Un mouvement sombre entra dans mon champ de vision, plus bas que moi, alors qu'une sensation de frôlement me venait depuis ma hanche. Là où mon sac se trouvait ! Quelqu'un ! Quelqu'un sous une longue cape à capuche se trouvait à quelques centimètres de moi ! La désagréable surprise fut subitement supplantée par une sensation de
danger imminent. Un flash clair me parvint, fraction de visage capté par mes yeux alors qu'avant même de pouvoir réagir, un avant-bras renforcé d'un bracelet de cuir se plaquait en travers de ma poitrine avec violence. Une main gantée ajouta de la puissance au mouvement, orientant malgré moi l'axe de mon corps. L'assaillant venait de me repousser en arrière.
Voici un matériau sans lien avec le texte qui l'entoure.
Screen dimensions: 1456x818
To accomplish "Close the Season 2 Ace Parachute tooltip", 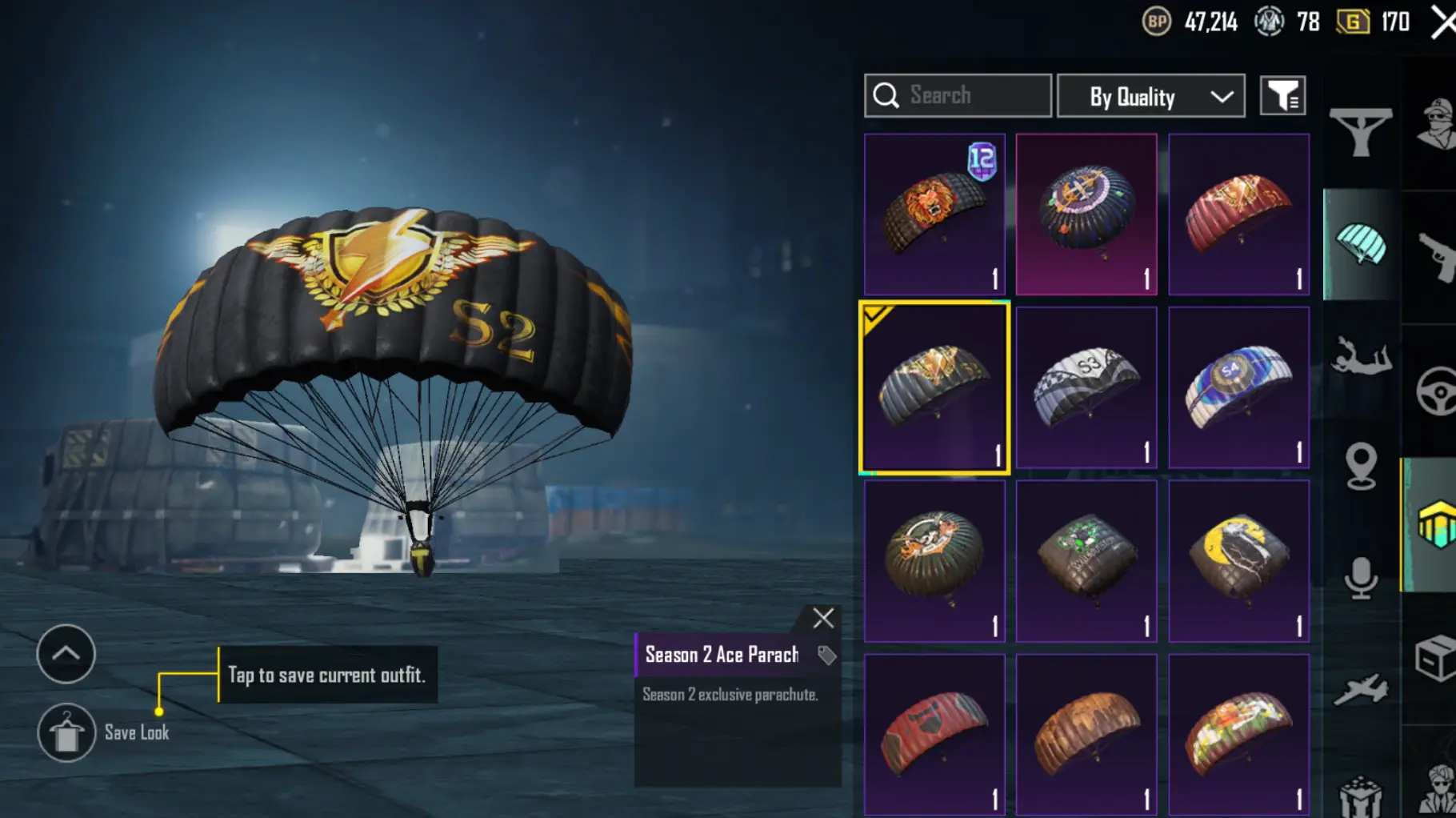I will tap(823, 618).
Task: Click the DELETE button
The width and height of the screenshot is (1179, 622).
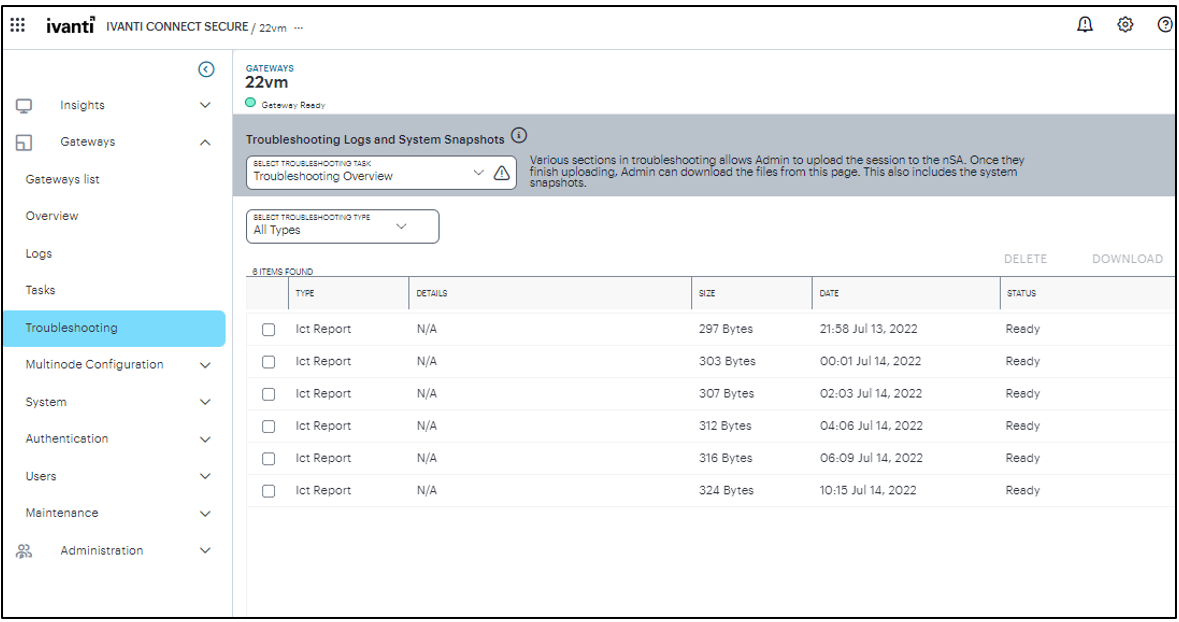Action: click(x=1025, y=258)
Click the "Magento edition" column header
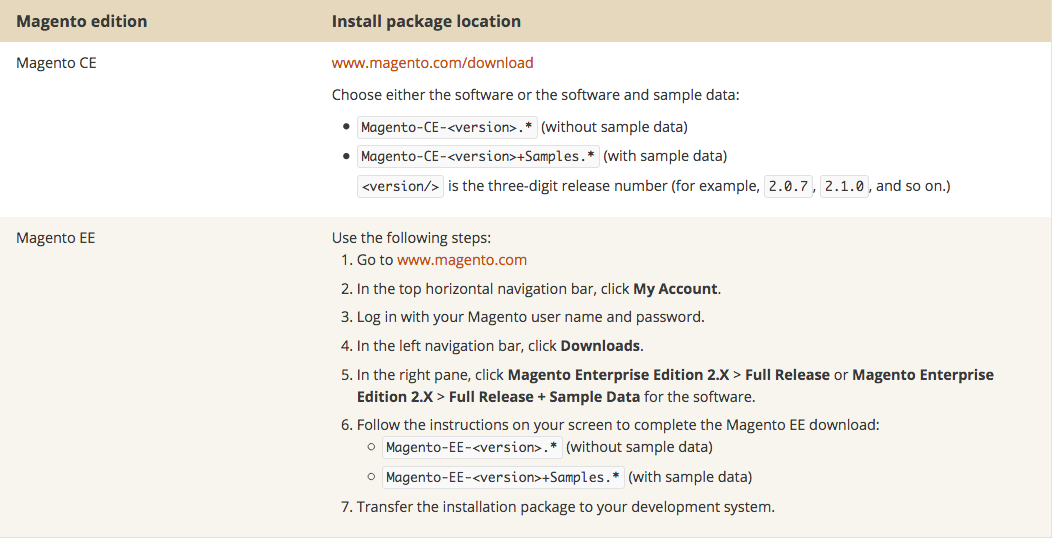The width and height of the screenshot is (1053, 540). [x=82, y=21]
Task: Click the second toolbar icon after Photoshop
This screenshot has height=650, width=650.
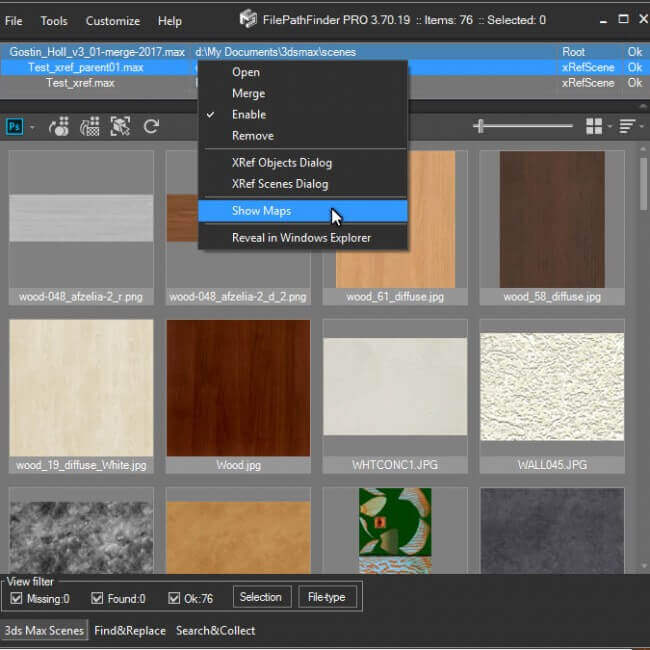Action: (60, 126)
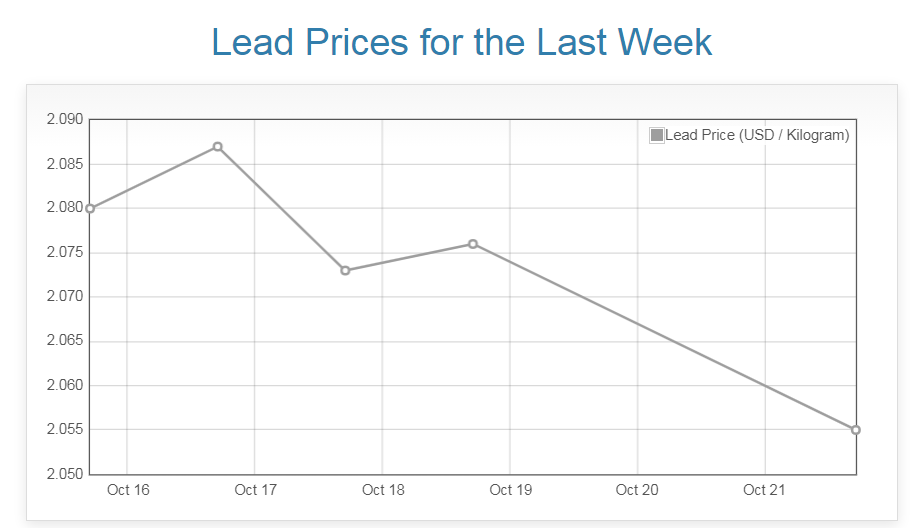Click the 2.070 y-axis label
The image size is (917, 528).
point(65,297)
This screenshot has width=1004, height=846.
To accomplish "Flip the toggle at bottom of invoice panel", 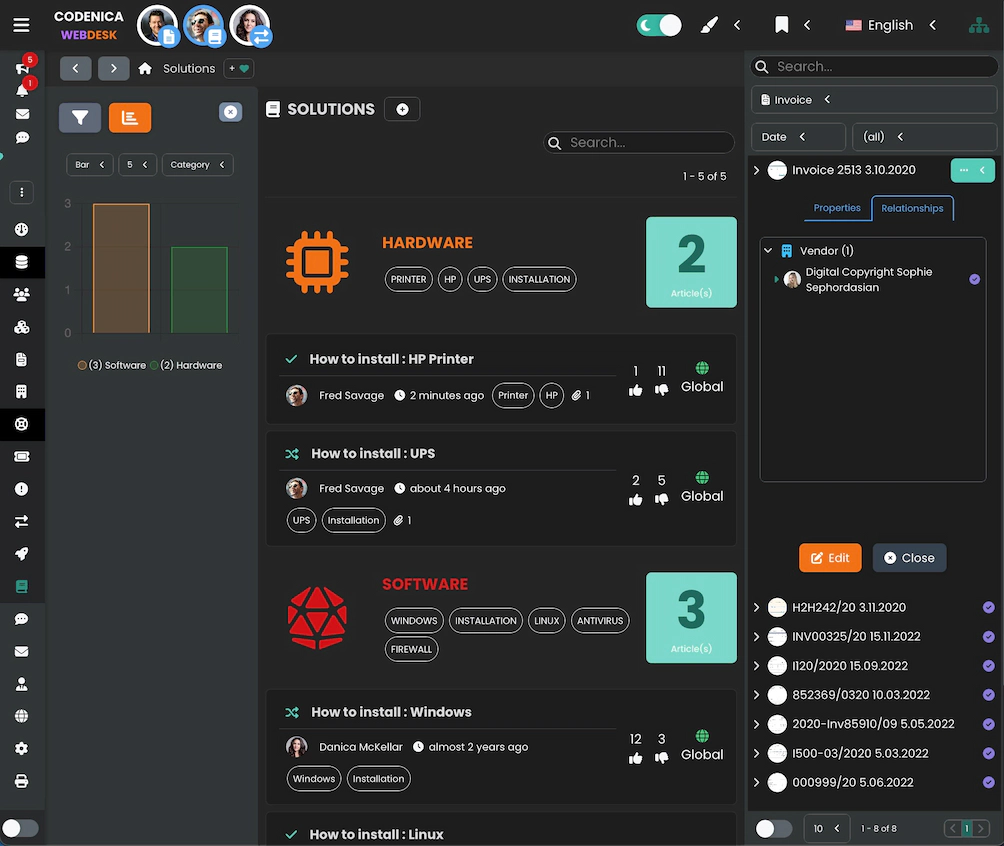I will (x=773, y=828).
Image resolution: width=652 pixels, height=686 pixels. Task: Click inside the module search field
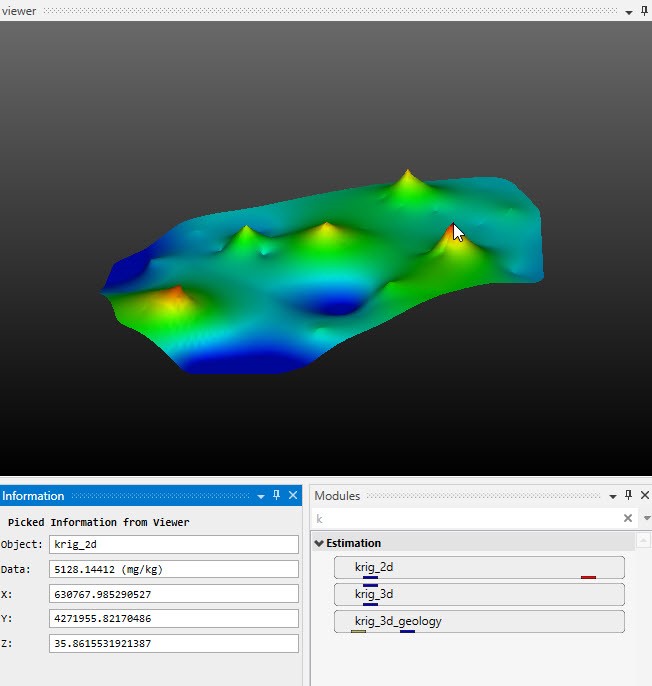465,518
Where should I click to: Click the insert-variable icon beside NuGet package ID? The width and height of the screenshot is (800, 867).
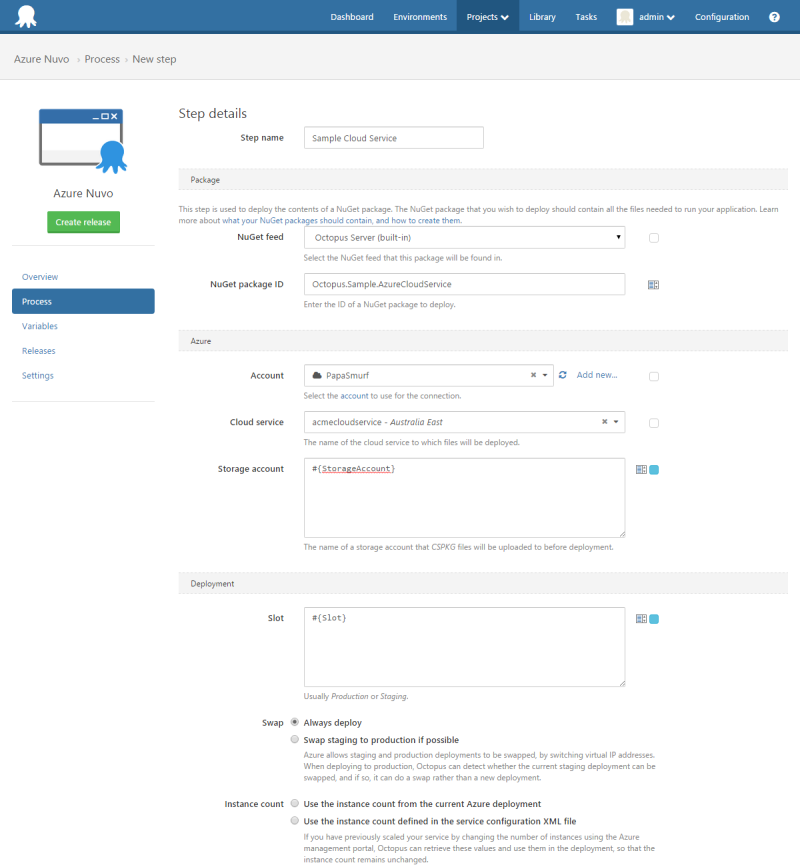click(653, 284)
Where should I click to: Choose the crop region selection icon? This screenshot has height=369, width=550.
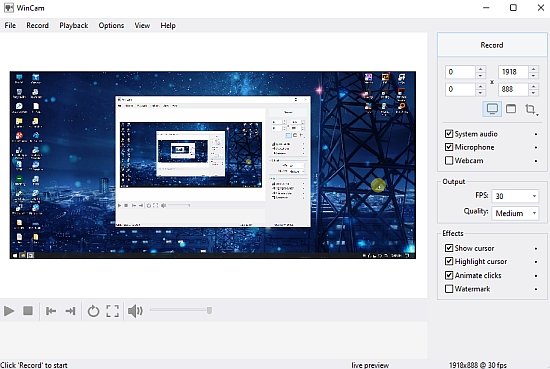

Je titubai, luttai pour conserver mon équilibre en tentant deux ou trois pas en arrière. Manque de chance, pas de mur pour me retenir. Il venait de me pousser dans un petit chemin sombre entre deux bâtiments. Le sol se dérobait sous mes pieds et le choc avec la terre semblait inévitable quand une brutale charge de mon agresseur me plaqua rudement contre une paroi de bois. J'entendis un craquement désagréable. La douleur s'insinua à l'arrière de ma tête. Etait-ce justement la paroi qui avait émit ce bruit ou moi ? Mes fluides internes se mirent à brusquement se mouvoir, augmentant encore la sensation de peine dans mon crâne. Ma vue se brouillait. Seule la voix de la personne, en un murmure calme, me parvenait. Douce mais froide et menaçante.
"
Un mot... Un souffle... Tu y passes..."
Ce ne fut qu'à ces mots que je me rendis compte de la présence de l'éclat d'une dague non loin de ma gorge. L'avant-bras en travers de mon buste, l'encapuchonné tenait son arme en biais, la pointe vers le sol. Son autre main tâtait mon corps de façon habile, rapide et efficace mais qui me causait une sensation d'intrusion. A ceci succéda l'inconfort. Comment aurais-je pu ne serait-ce que tolérer une main inconnue sur mon corps ? Lentement, j'inspirai par le nez, tentant de reprendre le contrôle de mes membres qui, jusque-là, tremblaient légèrement. Je digérais mal la surprise. Un nouveau choc moral me submergea quand la main qui me parcourait de façon si intrusive se mit à descendre mon bras droit, depuis l'épaule recouverte par le drapé jusqu'à mon coude. Je resserrai mon membre contre moi, sentant la couverture rigide du grimoire appuyer rudement contre mon torse. Je ne pouvais pas laisser cet être faire. Mais comment agir ?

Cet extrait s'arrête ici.